THE son of disgraced TD Michael Lowry has hit out at claims his father tried to slap a female reporter, saying: "My dad wouldn't hurt a fly".

Micheal Lowry, a Tipperary councillor, was responding to a weekend article which alleged that his father, a former government minister, raised his hand to a well-known journalist.

Pictures, first published in the Sunday World, show the shamed TD raise his hand in what appeared to be an attempt to slap who he believed was the reporter trying to quiz him.

The reporter wrote that she followed the Tipperary North deputy into a "private residence" having spent the previous 24 hours pursuing him on the issue of an alleged controversial land deal.

Mr Lowry, who was castigated by the Moriarty Tribunal findings, is alleged to have entered the property through a sliding patio door after spotting the journalist.

Nonsense

Speaking to the Herald today, Mr Lowry's son Micheal dubbed the article as "nonsense", adding that "it hasn't even been mentioned down our parts".
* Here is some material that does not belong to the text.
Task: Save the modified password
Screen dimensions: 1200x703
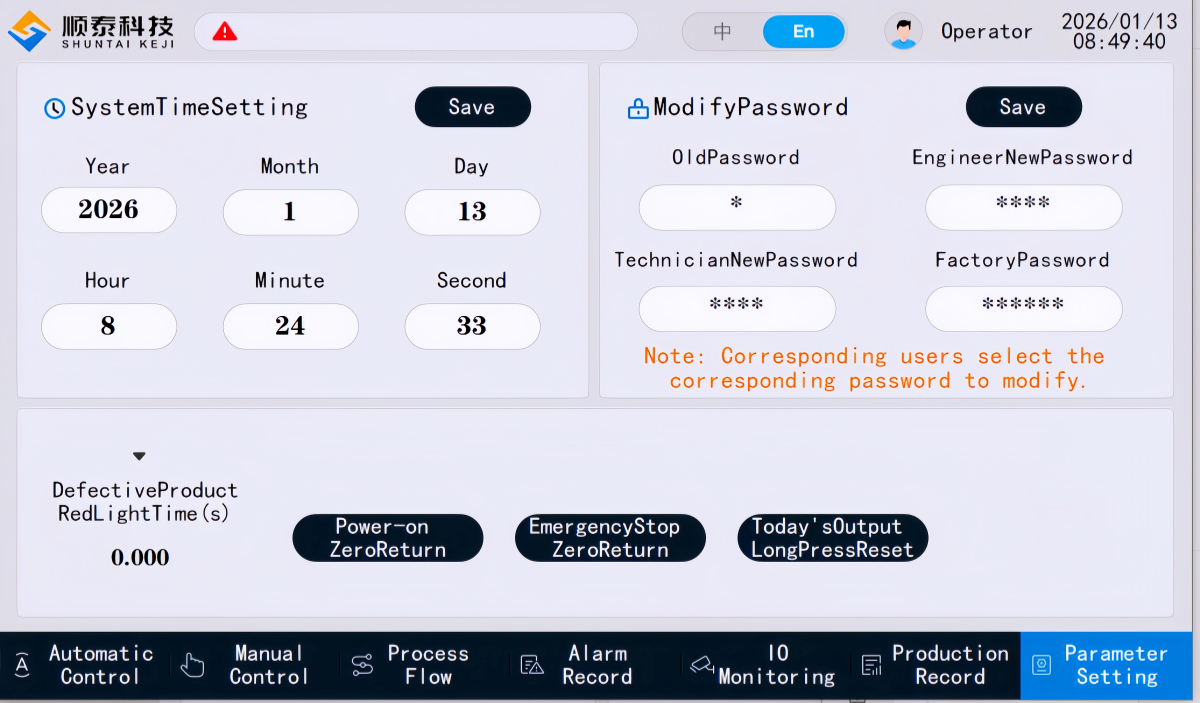Action: click(x=1023, y=107)
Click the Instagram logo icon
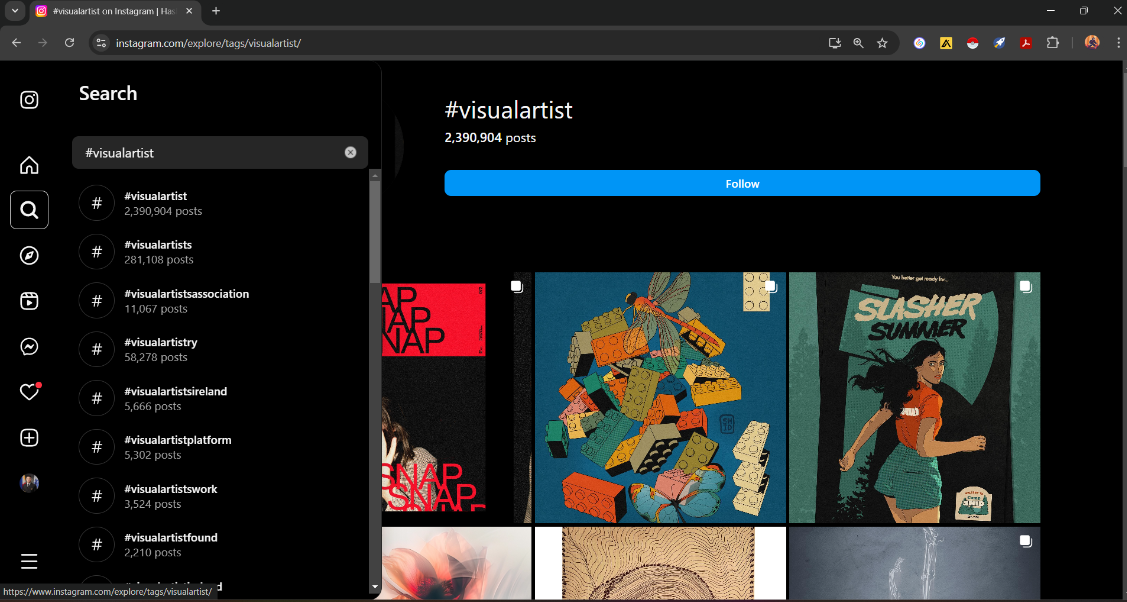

"How could my father slap someone through a pane of glass anyway, that's what I want to know? We're used to being hounded by the press but this is simply nonsense.

"My dad wouldn't touch a fly. It's often said that it's a tall order to even get him to raise his voice given his soft nature.

"Of all the times I was out of step as a youngster, he never raised a hand to me and he would certainly would never do so to a female."

Aggressive

Cllr Lowry rejected claims that the pictures show him raising his hand in an aggressive manner, adding "We simply don't believe it".

The Mayor of North Tipperary told the Herald that people in Dublin are "obsessed" with Michael Lowry but that his "only priority" is to serve his constituents.

"All the issues that do be in the papers aren't talked about down here.

"Over 14,000 people voted for Michael Lowry - he has to be doing something right," he said.

Mr Lowry has been in the spotlight in recent days after it emerged he held meetings with a number of senior Government ministers following the damning Moriarty Report.

Mr Justice Michael Moriarty said it was "beyond doubt" Mr Lowry imparted information that was of "significant assistance" in securing the country's second mobile phone licence to Esat Digifone.

A spokesperson for Mr Lowry said he had "no comment" to make on the matter.